◆ **PROVIDED DATA**
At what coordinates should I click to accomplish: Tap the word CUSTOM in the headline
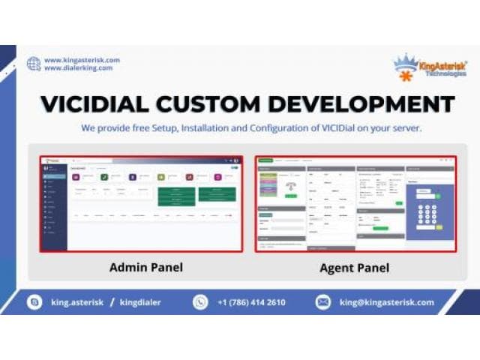tap(220, 104)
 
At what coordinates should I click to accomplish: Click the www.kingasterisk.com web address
tap(82, 60)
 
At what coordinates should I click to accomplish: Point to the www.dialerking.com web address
tap(78, 68)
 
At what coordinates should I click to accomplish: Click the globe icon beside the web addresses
tap(34, 64)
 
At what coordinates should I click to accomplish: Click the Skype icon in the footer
tap(34, 302)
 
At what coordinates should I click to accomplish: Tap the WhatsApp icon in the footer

◆ **GIVEN INSTRUCTION**
Can you repeat the listing starting with the line that contains "At what coordinates should I click to accomplish: Point" and going on through the line that contains "tap(34, 302)", changing "globe icon" to "internet icon" and leaving everything else unchanged?

◆ **COMPLETE OUTPUT**
At what coordinates should I click to accomplish: Point to the www.dialerking.com web address
tap(78, 68)
 
At what coordinates should I click to accomplish: Click the internet icon beside the web addresses
tap(34, 64)
 
At what coordinates should I click to accomplish: Click the Skype icon in the footer
tap(34, 302)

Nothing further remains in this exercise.